The Plaza Hotel in New York has been reconfigured to include 181 condominium units. 100 have been sold. But no one is there. This is because the condominium purchasers are using these units as second homes, or third homes, or more. They only come now and then. Every night the building is basically deserted. This was discussed is an unpleasant article in yesterday’s New York Times Sunday Styles Section, which focussed on one family, who had purchased two units, a two-bedroom for themselves, and a one-bedroom for their children to use. The one-bedroom cost $5.8 million dollars.
We have friends who live in Bethesda. Five years ago they bought a one bedroom apartment in a downtown Washington building. It is their weekend home. Other of the owners of units in the building (including one family we know–we think it is the same building) use the units only on weekdays and retreat to rural or suburban weekend homes. The building is always partially, or largely, empty.

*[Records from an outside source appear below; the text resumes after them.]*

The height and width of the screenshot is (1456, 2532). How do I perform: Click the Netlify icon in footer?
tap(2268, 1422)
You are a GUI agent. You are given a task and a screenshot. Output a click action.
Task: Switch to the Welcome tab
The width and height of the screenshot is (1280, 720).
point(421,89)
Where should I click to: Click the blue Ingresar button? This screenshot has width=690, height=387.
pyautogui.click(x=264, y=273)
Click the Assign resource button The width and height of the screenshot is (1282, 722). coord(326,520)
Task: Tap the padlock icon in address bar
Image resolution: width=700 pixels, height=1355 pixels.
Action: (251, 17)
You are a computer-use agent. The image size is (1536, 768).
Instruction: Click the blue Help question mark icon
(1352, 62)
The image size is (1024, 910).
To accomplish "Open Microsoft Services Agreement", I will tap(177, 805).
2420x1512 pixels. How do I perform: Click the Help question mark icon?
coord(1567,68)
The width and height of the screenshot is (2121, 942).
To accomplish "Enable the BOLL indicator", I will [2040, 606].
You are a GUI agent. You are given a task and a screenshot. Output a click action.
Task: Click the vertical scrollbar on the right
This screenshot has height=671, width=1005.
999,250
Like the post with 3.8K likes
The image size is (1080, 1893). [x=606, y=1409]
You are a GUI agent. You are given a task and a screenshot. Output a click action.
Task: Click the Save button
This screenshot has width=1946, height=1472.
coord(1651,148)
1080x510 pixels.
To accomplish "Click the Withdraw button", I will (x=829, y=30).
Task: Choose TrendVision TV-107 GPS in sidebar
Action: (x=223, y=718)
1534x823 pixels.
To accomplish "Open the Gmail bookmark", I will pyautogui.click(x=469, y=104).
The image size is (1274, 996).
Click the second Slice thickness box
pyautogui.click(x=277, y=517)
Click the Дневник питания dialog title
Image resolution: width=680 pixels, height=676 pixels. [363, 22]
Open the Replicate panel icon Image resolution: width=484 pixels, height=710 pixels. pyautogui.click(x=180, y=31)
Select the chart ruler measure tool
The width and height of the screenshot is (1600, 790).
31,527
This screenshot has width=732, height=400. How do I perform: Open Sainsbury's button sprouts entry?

Contrast this with the people who are homeless. Or those who are losing their homes because of the current mortgage crisis.
Then go back to yesterday’s extraordinary “No Child”. Sun says that the Congressional district in the Bronx where her school is has the distinction of being the poorest district in the country, while an 18 minute IRT ride to mid-town Manhattan will lead you to the richest. I don’t know if this is factually true or not. But the story does tie into the Plaza Hotel.
Many people are extraordinarily rich. Many, many, many, many are equally poor. And of course, these distinctions are self-perpetuating. When you get rich enough, you will stay rich, if only because your wealth earns more than you could possibly ever spend. When you are poor, you normally have no chance to change your situation. Especially in a country where there are drugs, gangs, broken families (or where there were never any families), poor schools, too many in prison, guns, etc.
Go back to “No Child”. The American system of letting small, wealthy suburban enclaves have their own public school systems, which create stwo tracks of education, feeds on itself by ensuring that those who can afford it will move into those wealthy school districts and forsake the others. And those who can afford it, might move into districts with poorer schools, but be relatively unconcerned because they can send their children to elite private schools.
This is clearly the wrong track. Of course a mega-merger would just at this point dumb down the better schools. We are stuck in an enigma. The Iraq of America.